In 2012, Rocky and Mayur, hosts of Highway on My Plate, a weekly travel and food show on NDTV channel, visited the school and ate a meal at the cafeteria with the students.

The school campus is featured in two television commercials: one for Hyundai Accent sedan in which the school's library, junior dormitories and the clock tower can be seen, and the second being for Cadbury Bournvita in which the school's green flat, indoor swimming pool and the parish church can be seen. The school campus was also featured in the promotional ad for the 6th season of Kaun Banega Crorepati.

==Notable alumni==
===Indian Armed Forces===
- General Shankar Roychowdhury, PVSM (Class of 1953), Chief of Army Staff of the Indian Army (1994–1997); Member of Parliament, Rajya Sabha.
- Air Chief Marshal Denis La Fontaine, (Class of 1946) - the 13th Chief of Air Staff of the Indian Air Force (1985–1988).
- Air Chief Marshal Birender Singh Dhanoa - the 25th Chief of the Air Staff (2016-2019).
- Lieutenant General Daulet Singh - General Officer Commanding-in-Chief Western Command (1961-1963), died in harness.
- Lieutenant General Anil Kumar Bhatt - General Officer Commanding XV Corps (2018-2019).
- Air Marshal Denzil Keelor, Vir Chakra, Kirti Chakra, (Class of 1940), Indo-Pakistani War of 1965.
- Wing Commander Trevor Keelor, Vir Chakra, Vayu Sena Medal; hero of the Indo-Pakistani War of 1965.
- Major Haripal Singh Ahluwalia (Class of 1954), IOFS officer. Padma Bhushan, Padma Shree, Arjuna Award; first Indian to scale Mount Everest on 29 May 1965. Injured in 1965 war. President- Rehabilation Council of India, Organised and led motor expeditions over the Himalayas and Tibet to the Silk Route. Author of several books.

===Sports===
- Willie G. Cullen, Ernie .J. Cullen, Michael Gateley, George Eric Marthins, Lionel Emmett, Carlyle Carroll Tapsell - Gold medal winners for India in field hockey - 1928 Amsterdam Olympic Games, 1932 Los Angeles Olympic Games, 1936 Berlin Olympic Games

===Performing arts===
- Melville De Mello (Class of 1932), Padma Shri, broadcaster and author;
- Saeed Jaffrey (Class of 1940), cultural ambassador and actor; first Indian actor featuring on Broadway; performances in British and Indian film and television.
- Lucky Ali, singer and actor
- Kanwaljit Singh (Class of 1966), film and television actor
- Bhupinder Singh - Film and TV Actor
- Ravi Baswani - Actor, most remembered for his role in "Chashme Buddoor "(1981) and "Jaane Bhi Do Yaaro" (1983), winning the Filmfare Best Comedian Award in 1984
- Rohan Mehra- Film and TV Actor

===Civil Services===
- Dr. M.S Gill (Class of 1952), Chief Election Commissioner of India (1996–2001), Member, Rajya Sabha (2004–2005), former Union Minister of Youth Affairs and Sports, Government of India.
- Avinder Singh Brar, IPS - Awarded Padma Shri posthumously in 1988 for bravery during terrorism in Punjab.
- Deepak Rawat, IAS - Commissioner of Kumaon division, Uttarakhand.

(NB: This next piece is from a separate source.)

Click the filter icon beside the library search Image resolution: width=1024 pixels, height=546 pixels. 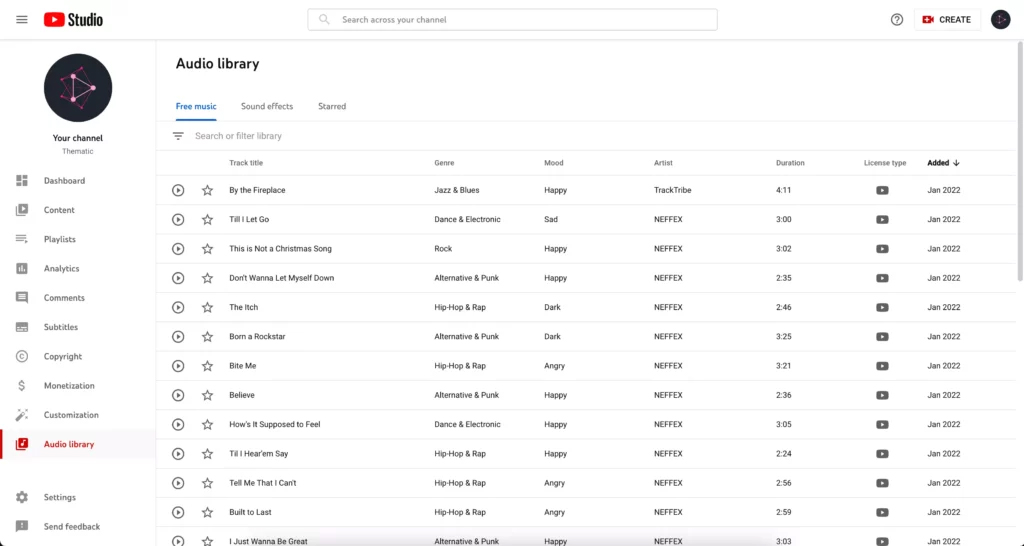(178, 136)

===Members of Parliament===
- Satpal Maharaj, Member of Parliament, 15th Lok Sabha, from Garhwal Lok Sabha Constituency.
- Neville Foley, Member of Parliament, Lok Sabha.
- Lalit Suri, Member of Parliament, Rajya Sabha.

===Judges===
- Justice H. S. Bedi - Justice of the Supreme Court of India.

===Pakistani nationals===
- Brigadier Mervyn Cardoza, Tamgha-e-Khidmat, Pakistan Army.
- Mumtaz Bhutto - Pakistani Politician.